News Release

Also in the Sept. 9 JNCI

Peer-Reviewed Publication

Journal of the National Cancer Institute

Bias Correction of Familial Risk Estimates Increases Estimated Melanoma Risk But Not Risk of Other Common Cancers

The relative risk of familial melanoma increases substantially when researchers account for a known potential bias in a large cohort study. The relative risk of familial lung, breast, prostate, and colorectal cancer do not change substantially with the correction.

Researchers have used the Swedish Cancer Registry and the Swedish MultiGenerational Register to estimate the relative risk of cancers for individuals who have an affected first-degree relative. However, Kamila Czene, Ph.D., of the Karolinksa Institute and colleagues recently determined that such database analyses may underestimate the risk because cancers that occur before the start of registration are not included.

In the current study, Czene and colleagues adjusted for the bias by using data from a simulated population and applying that information to the Swedish cohort.

The relative risk of familial melanoma increased from 2.68 to 3.18 following the adjustment for the bias. The impact was even greater when an affected parent was diagnosed at a young age, increasing the relative risk to 4.07. The relative risks for colorectal, lung, breast, and prostate cancer remained close to 2.

"The lack of bias for most of these cancers is due to the relatively low familial risk…and/or relatively low incidence in the population, combined with a reasonably high sensitivity of the observed family history," the authors write. "Because sensitivity depends on age at onset, it is not surprising that the lowest sensitivity was observed for melanoma, a cancer with relatively young age at onset."

Contact: Kamila Czene, Kamila.Czene@ki.se, 0046-8-524-86144


Experts Call for Renewed Efforts in Gastroenteropancreatic Neuroendocrine Tumors

During a September 2007 summit on neuroendocrine and carcinoid tumor, clinicians and researchers presented the current standards of care and identified key areas that require investigation and development.

Over the last 30 years, the incidence of these tumors has steadily increased in the United States, but there have been no substantial improvements in survival during that same time period.

At a National Cancer Institute-sponsored meeting, basic science and clinical researchers identified specific areas in the field that need to be addressed, which are summarized in a commentary by Irvin M. Modlin, M.D., Ph.D., D.Sc., of Yale University in New Haven, Conn., and colleagues. Those issues include increased public and physician education, identification of molecular markers for diagnosis and disease monitoring during therapy, standardization of pathology classifications, creation of regional centers of excellence, and improved in vitro and animal models of disease.

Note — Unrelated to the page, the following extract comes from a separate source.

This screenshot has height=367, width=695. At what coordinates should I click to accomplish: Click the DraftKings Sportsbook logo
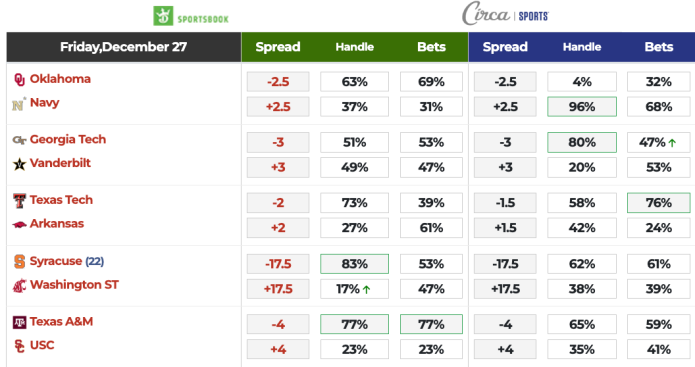[x=191, y=16]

"The group of experts at the meeting considered that the increasing incidence and prevalence of neuroendocrine disease in the United States was of considerable concern, particularly in light of the lack of evidence of improvement of outcome and the lack of any tangible evidence of the development of demonstrably effective novel therapies," the authors write.

Contact: Irvin Modlin, imodlin@optonline.net, (203) 397-0440


Confirmation of Association with Chromosome 15 Locus and Familial Lung Cancer

Two single-nucleotide polymorphism (SNP) variants on the short arm of chromosome 15 appear to be associated with familial lung cancer.

Several research groups recently reported an association between the 15q24-25.1 locus and sporadic lung cancer risk.

To confirm that association with familial lung cancer, Ming You, M.D., Ph.D., of Washington University in St. Louis and colleagues performed a genome-wide association study using SNPs on 194 case patients with familial lung cancer and 219 cancer-free individuals.

You and colleagues found a strong association between the 15q24-25.1 locus and familial lung cancer. Two SNP variants were associated with the risk of lung cancer, although the identity of a causal gene was not identified.

"Determina¬tion of a likely single candidate gene and further delineation of whether variants affect lung cancer directly or indirectly or both are warranted," the authors conclude.